Black Hat USA 2025: When Success Fuels Future Cyber Risk

Black Hat USA 2025: When Success Fuels Future Cyber Risk
August 7, 2025 at 12:00 AM

Black Hat USA 2025 opened with sharp reflections on how culture, geopolitics, and measurement shape modern cybersecurity—and how today’s quiet success can seed tomorrow’s risk.

Jeff Moss: Technology is now political

  • Moss argued that technology has become political, with sanctions and bans limiting cooperation, suppressing revenue, and slowing innovation.
  • While some limits may be justified, the framing matters: politics now shapes the pace and direction of tech progress.

Culture vs. technology: Who adapts to whom?

  • Moss posed a crucial question for every business: do companies adapt to technology, or should technology be adapted to company culture?
  • Cost-cutting often hits customer service first—outsourcing and now generative AI as the first line of contact—creating barriers to human help.
  • Real-world misfire: an AI hotel chatbot gave wrong gym hours and couldn’t provide the location; a human clarified it’s open 24/7 on the 3rd floor. Poor AI execution undermined trust in the brand.
  • Takeaway: Let culture and customer experience drive how (and where) AI is deployed. Keep human-in-the-loop for accuracy and trust.

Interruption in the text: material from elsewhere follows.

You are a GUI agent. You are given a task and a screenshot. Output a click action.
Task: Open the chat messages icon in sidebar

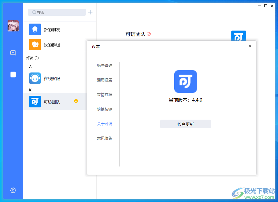coord(13,53)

Mikko Hypponen: Rethinking blame and measuring success

  • On phishing: Hypponen challenged the reflex to blame users who click. If a malicious link reaches a user, that’s a failure of security controls upstream—not just end-user training.
  • On success: In cybersecurity, success looks like “nothing happens.” That paradox makes it hard to prove value and can tempt leaders to cut budgets when incidents are low.
  • The risk cycle: If success drives budget cuts, defenses weaken, attacks succeed, premiums and disruption rise, and frantic reinvestment follows—creating a costly loop.
  • Imperative: Sustain investment based on risk and performance metrics, not the absence of headlines. Communicate silent wins through clear reporting.

Closing note

  • After three decades in cybersecurity, Hypponen announced he’s leaving the industry to join a defense contractor.

Key takeaways

  • Technology and geopolitics are intertwined—expect collaboration and innovation to feel the impact.
  • Design technology around company culture and customer trust; avoid AI that degrades service.
  • Shift from user-blame to control-blame for phishing; strengthen prevention before messages reach inboxes.
  • Treat quiet periods as proof your strategy works—not a reason to cut security budgets.